And in our case, it's the specific object that we're going to make, a LEGO rose, and the instructions. Now, this becomes our spec, or our PRD, of what we need to make, things that don't exist yet, and how it should look and feel. Now, some stuff might already exist, and it'd be wasteful to start over from scratch. So we decide what's worth reusing, and what needs to be made new. And we use design systems to help bridge that gap between Figma and code. They're not just about reusability and code, but also communicating our design intent.
Now, finally, we have production. And this is what gets delivered to our customers. Now, these are the physical LEGO pieces and the act of putting them together. And we make net new pieces for the things that we don't have yet, and assemble them with the pieces that already exist. And when we take the time to go through this process, we're using our expertise as engineers to decide what the right thing is to build. And the clearer this representation is, the easier it is to go from representation to production.
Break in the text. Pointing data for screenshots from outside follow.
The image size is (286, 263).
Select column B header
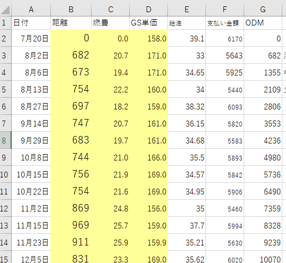[x=71, y=10]
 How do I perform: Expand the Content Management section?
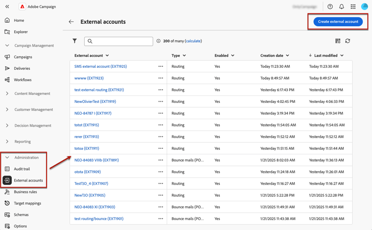coord(7,93)
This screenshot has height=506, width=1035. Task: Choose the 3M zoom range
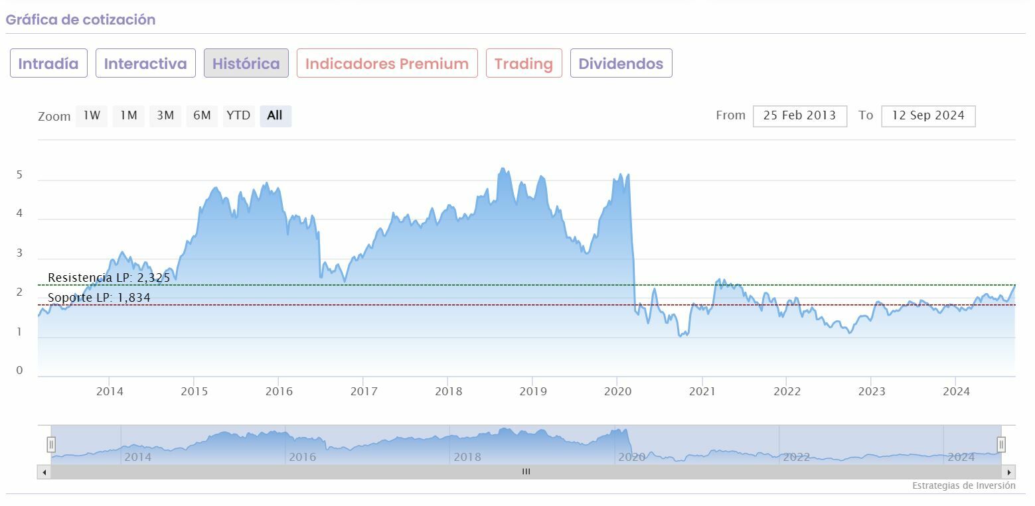[165, 115]
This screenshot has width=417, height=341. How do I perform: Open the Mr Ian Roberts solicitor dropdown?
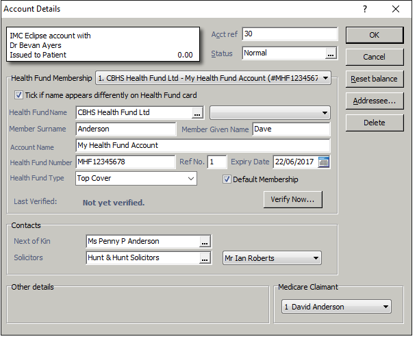315,258
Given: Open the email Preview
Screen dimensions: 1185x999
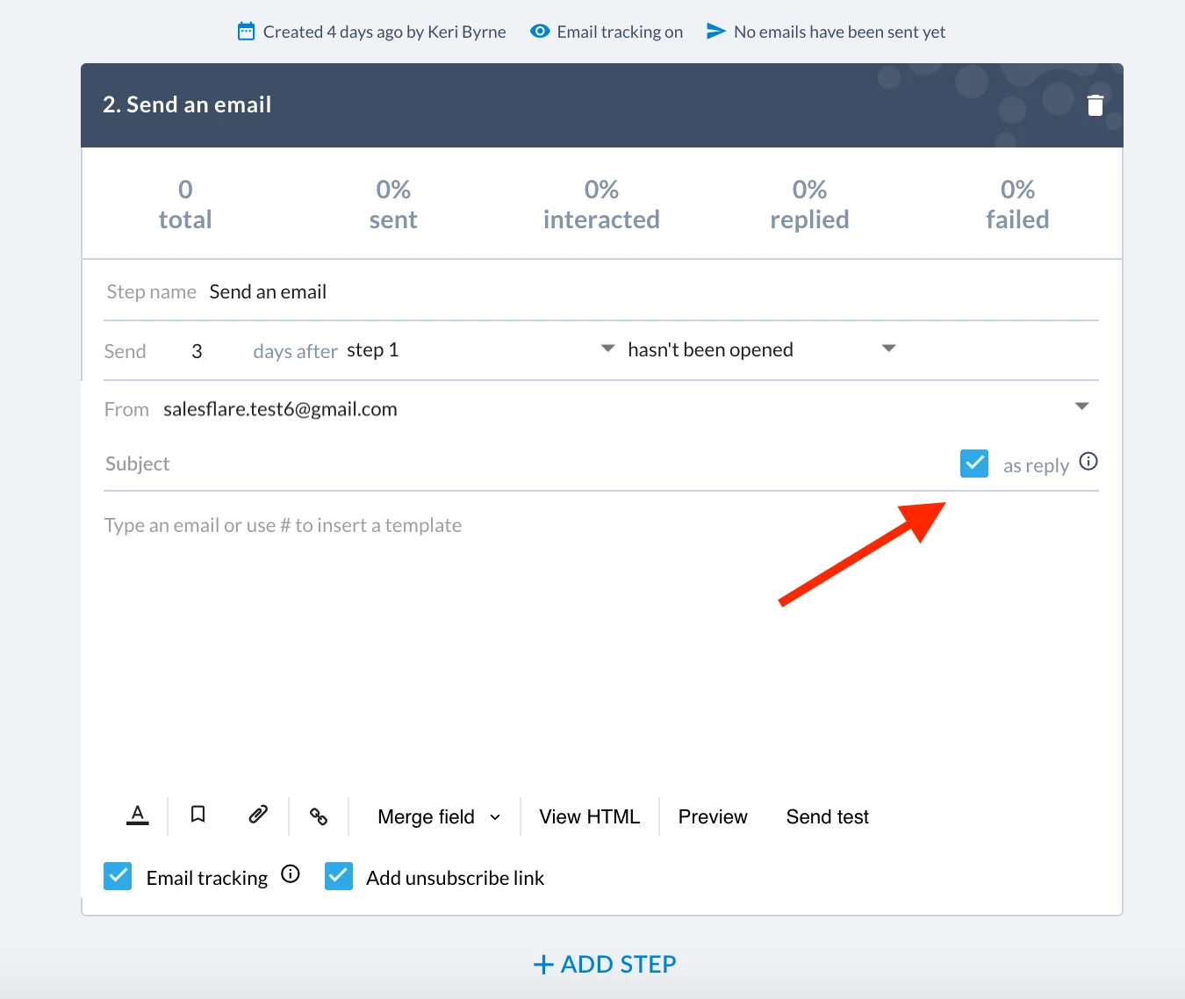Looking at the screenshot, I should (x=713, y=817).
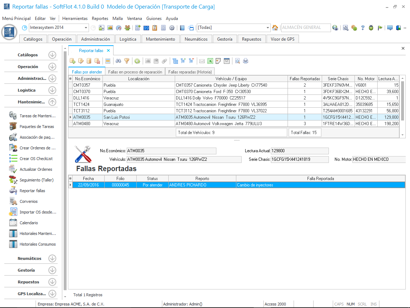This screenshot has width=410, height=308.
Task: Expand the Neumáticos sidebar section
Action: (x=52, y=258)
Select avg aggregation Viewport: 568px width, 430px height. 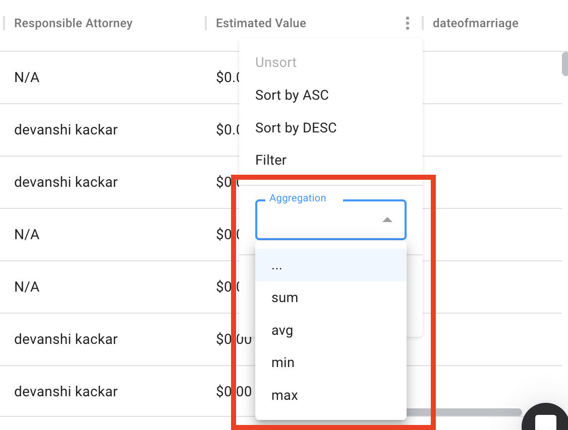coord(282,330)

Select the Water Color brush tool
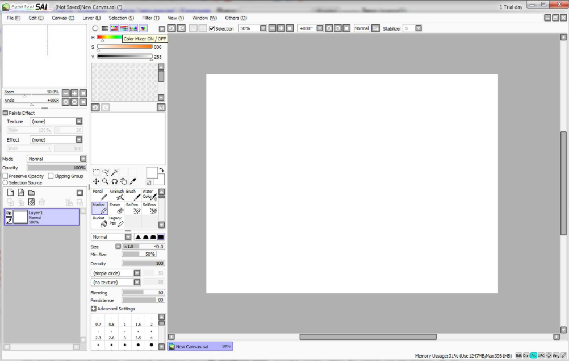click(149, 195)
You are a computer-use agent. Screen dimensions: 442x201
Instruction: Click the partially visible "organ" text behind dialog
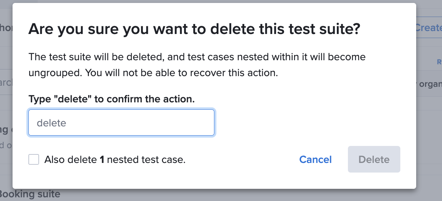point(431,84)
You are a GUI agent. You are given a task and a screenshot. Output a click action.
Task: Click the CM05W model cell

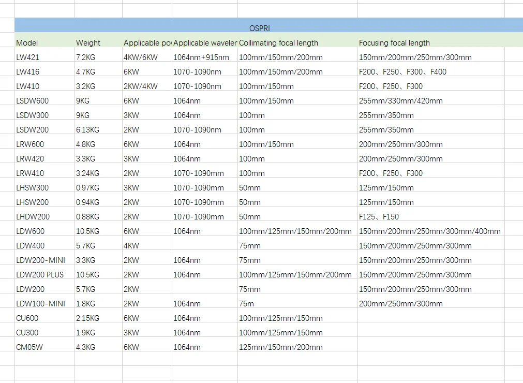pos(44,344)
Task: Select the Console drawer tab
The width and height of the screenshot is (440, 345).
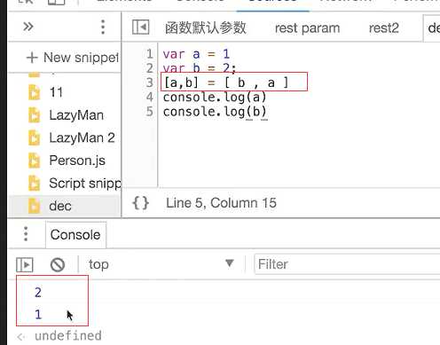Action: 75,235
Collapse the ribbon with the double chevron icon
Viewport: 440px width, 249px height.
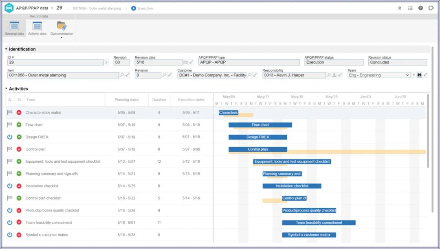(x=400, y=8)
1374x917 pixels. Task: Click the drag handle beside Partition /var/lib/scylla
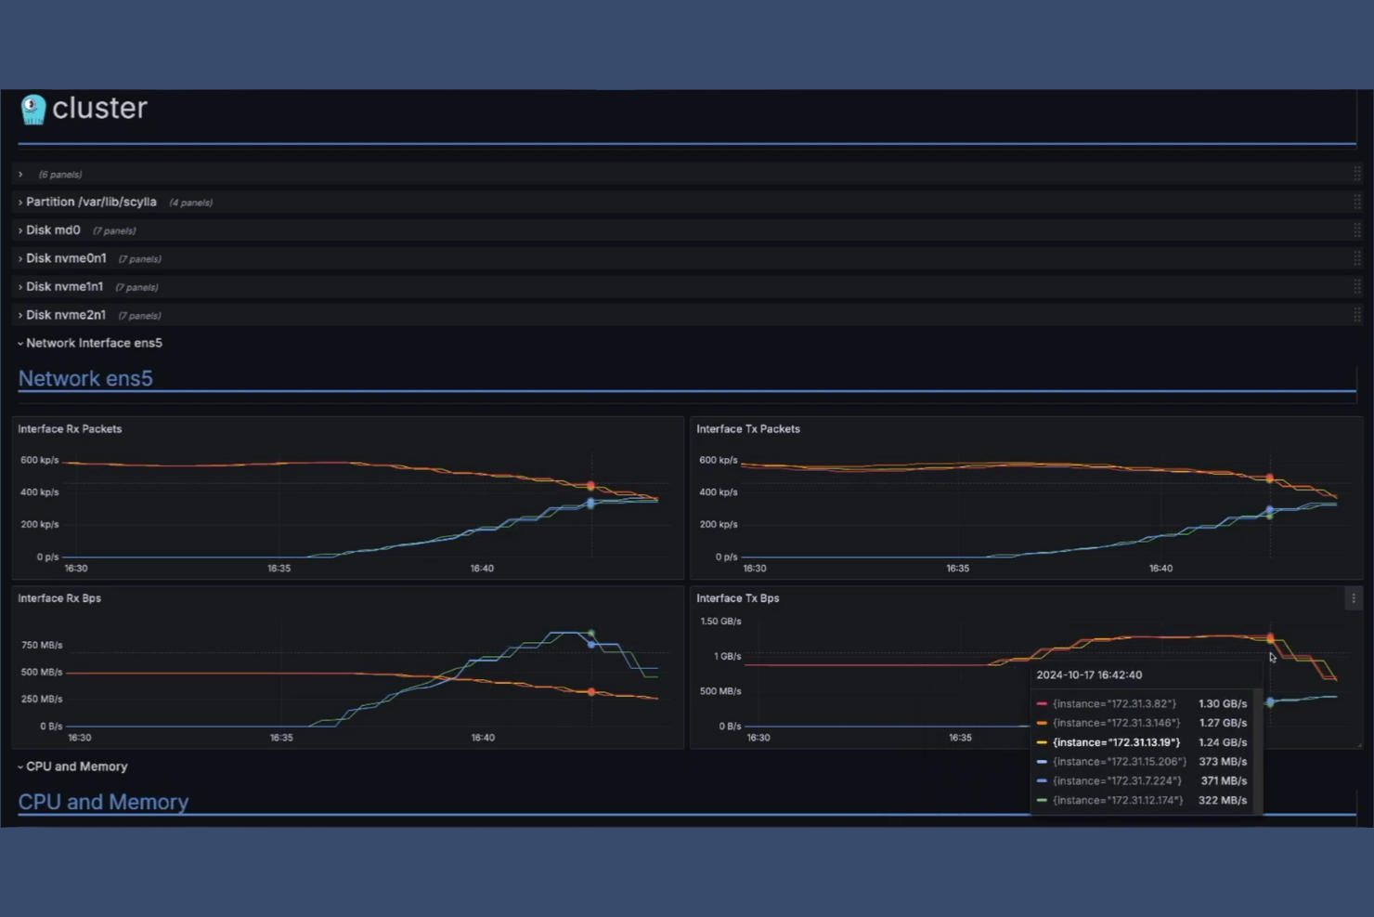coord(1358,201)
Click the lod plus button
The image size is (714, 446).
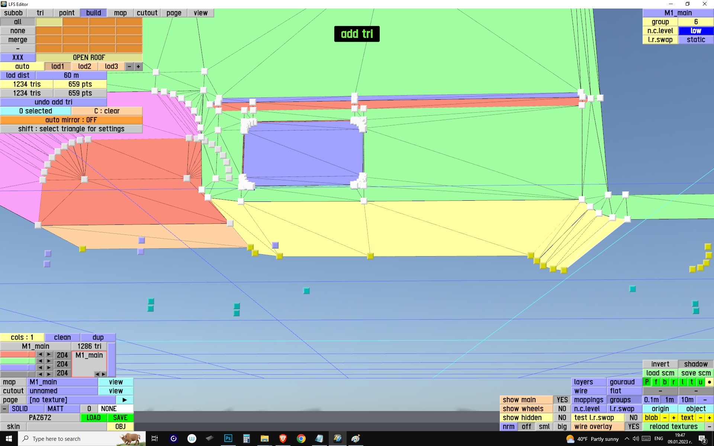pos(138,67)
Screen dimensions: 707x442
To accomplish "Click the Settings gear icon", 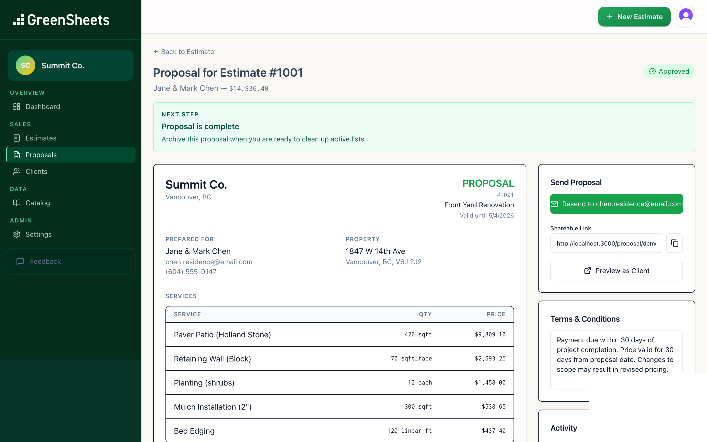I will 17,234.
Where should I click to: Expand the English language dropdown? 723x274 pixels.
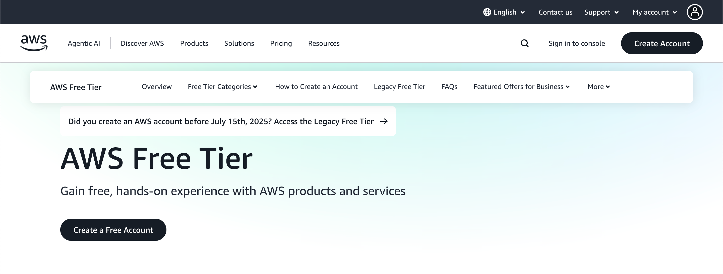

Now, if our instructions are really good, we can even leverage our AI tools to make this faster. And our expertise can be dedicated to the places where we want to spend time intentionally while we automate the tedium. In Figma, we use design systems to shorten that path from representation to production. And we can ensure that the effort that we're spending on the systems that are needed are being used that allow us we can ensure that we're spending our effort where it's needed, and we're using the systems that we've built to automate away anything that's less important or less impactful. Now, one of the ways that we do this in Figma is with variables and design tokens. These have specific representations in code that we can share directly with our LLMs. And with Code Connect, we're able to link specific code component patterns to components that exist in Figma. Now, this has been huge for improving developer handoff in dev mode, but it's also crucial when we share this with AI tools. And that brings us to how Figma brings this to life. Authoring code is one of the most compelling applications of AI today. And LLMs are trained to do this really well and write in many different ways. But the big challenge is teams need those tools to write code the way that they would write it. And this is where agentic coding tools like VSCode and Copilot provide that code-based context that enable LLMs to write code that matches what you're writing. And all this code has already been written. But what happens about those new ideas? Now, this is where Figma comes in. Because teams are already spending their time exploring, refining, and defining these new ideas on Figma's platform. And we can take that context and pass it to our AI tools to build them the right way. And we do this with the model context protocol, a standard that allows us to bring that context directly to our AI tools.